La règle d'or, murmurez-vous, la règle d'or qui ne trompe jamais, c'est d'aimer ses élèves. Celui qui aime, celui-là respecte. Il retient instinctivement avant de les prononcer les paroles qui peuvent choquer, meurtrir, flétrir. Il devine par contre ce qui peut aider, éclairer, épanouir ou tout simplement soulager. Quand on aime, on a un sixième sens qu'on appelle le tact. Tout est là. « La charité, écrivait saint Paul aux Corinthiens, est pleine de bonté... Elle ne se vante point, elle ne s'enfle point d'orgueil, elle ne cherche point son intérêt... elle ne s'irrite point. » N'est-ce pas la définition même d'une authentique neutralité? Non pas cette neutralité négative qui consiste à manifester à tout propos la même froideur, la même absence de conviction, mais une neutralité positive, qui consiste d'abord à respecter très modestement et même humblement les convictions des adolescents. Cet insolent porteur de lumière qui impose sa vérité ne porte-t-il pas le nom de Lucifer? Et le mot scandale en grec ne signifie-t-il pas piège? Celui qui va ainsi piégeant les innocents, armé de son prestige et de sa dialectique, ne saurait être qu'un meurtrier. Quand on pense à la fragilité des jeunes, quand on songe qu'une blessure faite à l'âme peut ne jamais guérir (les psychanalystes le savent bien), quand on sait que chaque être est unique et donc sacré, on s'effraie de sa responsabilité et du mal que sans le vouloir on peut causer... Eh bien, cet effroi est un bon signe: c'est la voix de la charité qui parle. Aucun décret officiel de neutralité ne remplacera cette voix et les délicatesses, les pudeurs parfois très subtiles qu'elle inspire. Car la charité ne veut jamais asservir les autres, fût-ce à la Vérité. Ce qu'elle veut susciter, c'est la personne d'autrui. Elle veut mettre au monde des libertés, des consciences maîtresses d'elles-mêmes et capables à leur tour, à leur façon, d'aimer et de croire.

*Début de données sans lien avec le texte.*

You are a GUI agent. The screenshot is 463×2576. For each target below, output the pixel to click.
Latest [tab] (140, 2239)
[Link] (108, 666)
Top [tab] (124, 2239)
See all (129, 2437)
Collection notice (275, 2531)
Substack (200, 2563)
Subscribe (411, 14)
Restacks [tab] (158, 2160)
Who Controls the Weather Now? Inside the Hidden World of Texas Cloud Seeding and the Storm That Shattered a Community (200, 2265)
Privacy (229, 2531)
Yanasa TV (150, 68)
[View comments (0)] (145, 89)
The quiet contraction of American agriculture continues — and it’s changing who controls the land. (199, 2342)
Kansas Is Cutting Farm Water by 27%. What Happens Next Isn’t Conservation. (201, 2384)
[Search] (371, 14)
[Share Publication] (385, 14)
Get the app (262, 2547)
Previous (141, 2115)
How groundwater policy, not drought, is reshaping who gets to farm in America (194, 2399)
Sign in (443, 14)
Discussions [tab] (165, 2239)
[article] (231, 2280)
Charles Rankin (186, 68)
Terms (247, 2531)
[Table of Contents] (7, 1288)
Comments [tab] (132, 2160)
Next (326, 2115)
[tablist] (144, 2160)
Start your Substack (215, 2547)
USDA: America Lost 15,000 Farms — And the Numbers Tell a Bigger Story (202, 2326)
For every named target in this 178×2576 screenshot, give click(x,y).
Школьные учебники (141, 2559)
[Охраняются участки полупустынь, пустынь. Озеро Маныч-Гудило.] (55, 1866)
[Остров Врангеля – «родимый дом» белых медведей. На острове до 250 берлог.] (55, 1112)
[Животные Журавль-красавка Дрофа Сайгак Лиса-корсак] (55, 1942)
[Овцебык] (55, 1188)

Ainsi, dites-vous, le souci principal pour un professeur c'est de ne pas devenir un intellectuel et vous entendez par là un homme déformé par son métier, qui joue au tennis de table avec les idées, les formules, les principes et se réjouit d'être si bon joueur. Ping, pong, je coupe et smash; le malheureux a manqué la balle. Je me redresse pour parer le coup, excité, heureux, fier de moi. C'est vaincre à bon compte. Mais pourquoi donc essayer de vaincre? Vous ne vous imposez déjà que trop; donnez-leur plutôt la victoire, qu'ils prennent ainsi confiance en leurs forces et qu'encouragés par vous ils se créent eux-mêmes sous vos yeux. Aux liens intellectuels s'ajouteront ainsi, pour les vivifier et les valoriser, les liens - osons le dire - d'une sorte de paternité.
Vous vous taisez. Je vous comprends : vous avez déjà trop parlé. Ces choses-là ne gagnent rien à être dites : il faut les vivre au long des jours et les pratiquer sans trop y penser. L'heure sonne. Il est temps de rentrer en classe. Ils sont tous là, toutes les figures maintenant familières. Ils s'immobilisent, attendent pour s'asseoir un signe de vous. Non décidément l'endroit n'est pas propice aux grands mots d'amour et de charité. C'est ridicule et tout à fait désuet. Mais enfin si les mots sonnent faux il y a tout de même dans l'air qu'on respire ici quelque chose de chaleureux qui leur ressemble fort; quelque chose qu'on ne définit pas, quelque chose qui pince votre vieux cœur jusqu'aux larmes et vous donne pour votre métier plus que du respect, de l'affection.»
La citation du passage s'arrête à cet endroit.